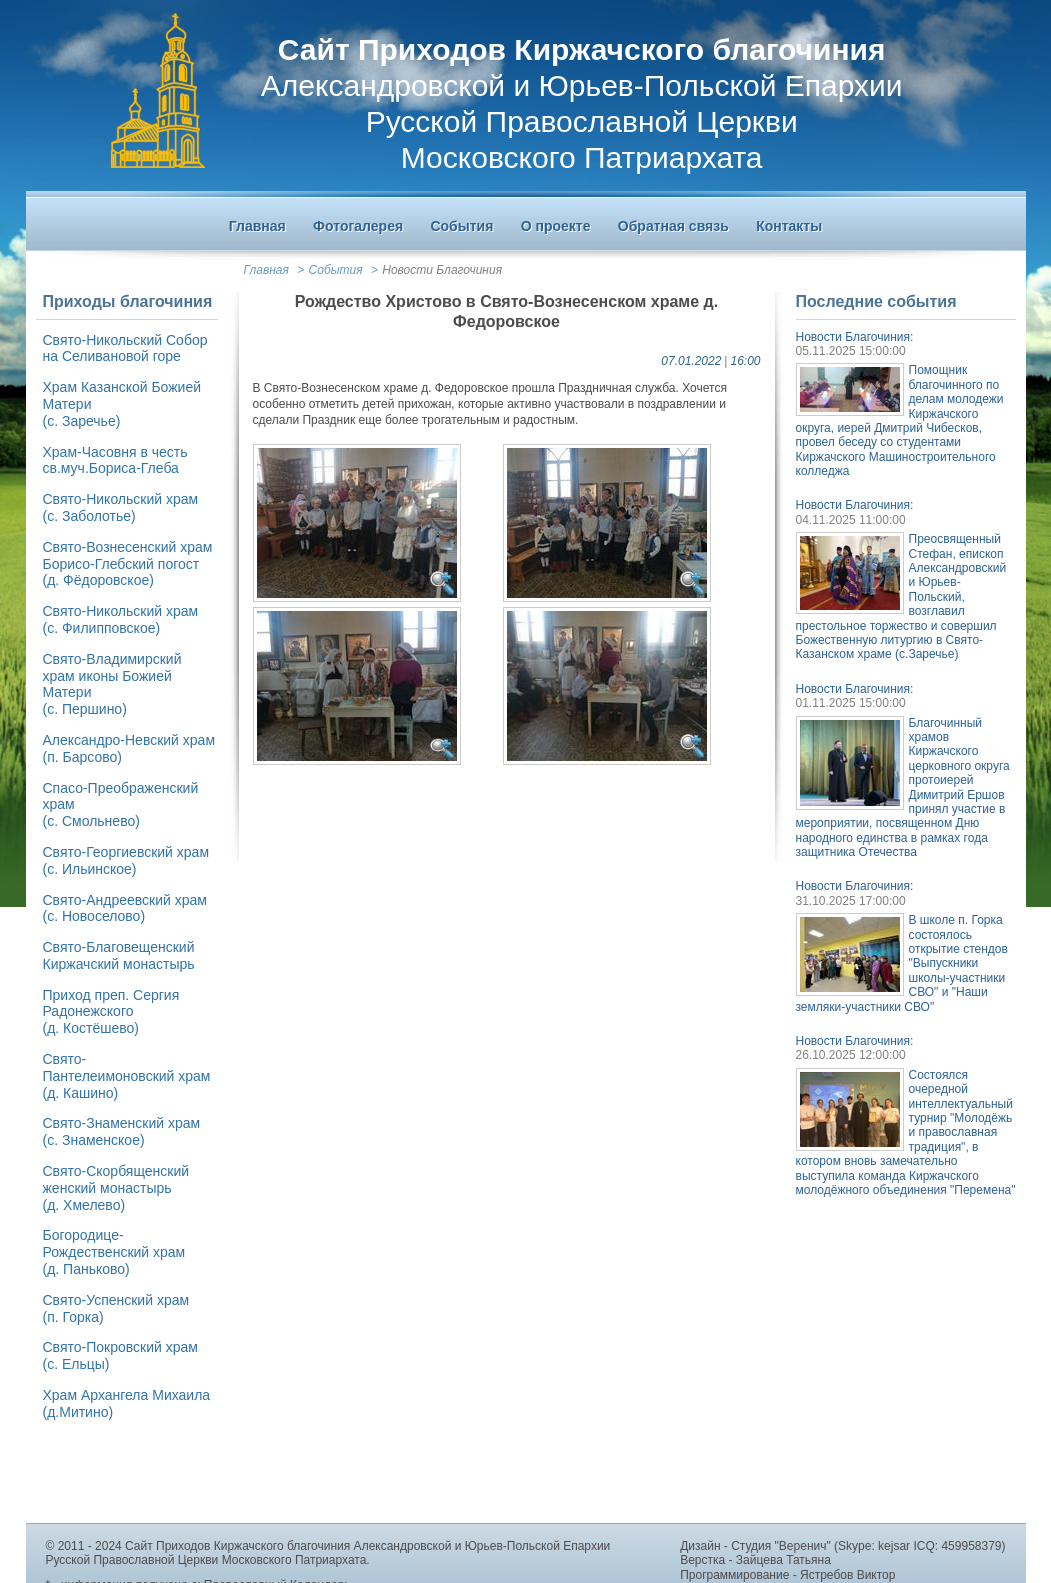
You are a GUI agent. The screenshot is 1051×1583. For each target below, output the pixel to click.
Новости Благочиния (442, 270)
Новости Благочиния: (855, 337)
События (336, 270)
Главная (266, 270)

★ ★ ★

### [What to work on]
Rewrite the entries as a numbered list, skipping any blank lines and leaving out the pictures.

### [Task result]
1. You are a GUI agent. The screenshot is 1051×1583. For each target below, output the pixel to click.
2. Новости Благочиния (442, 270)
3. Новости Благочиния: (855, 337)
4. События (336, 270)
5. Главная (266, 270)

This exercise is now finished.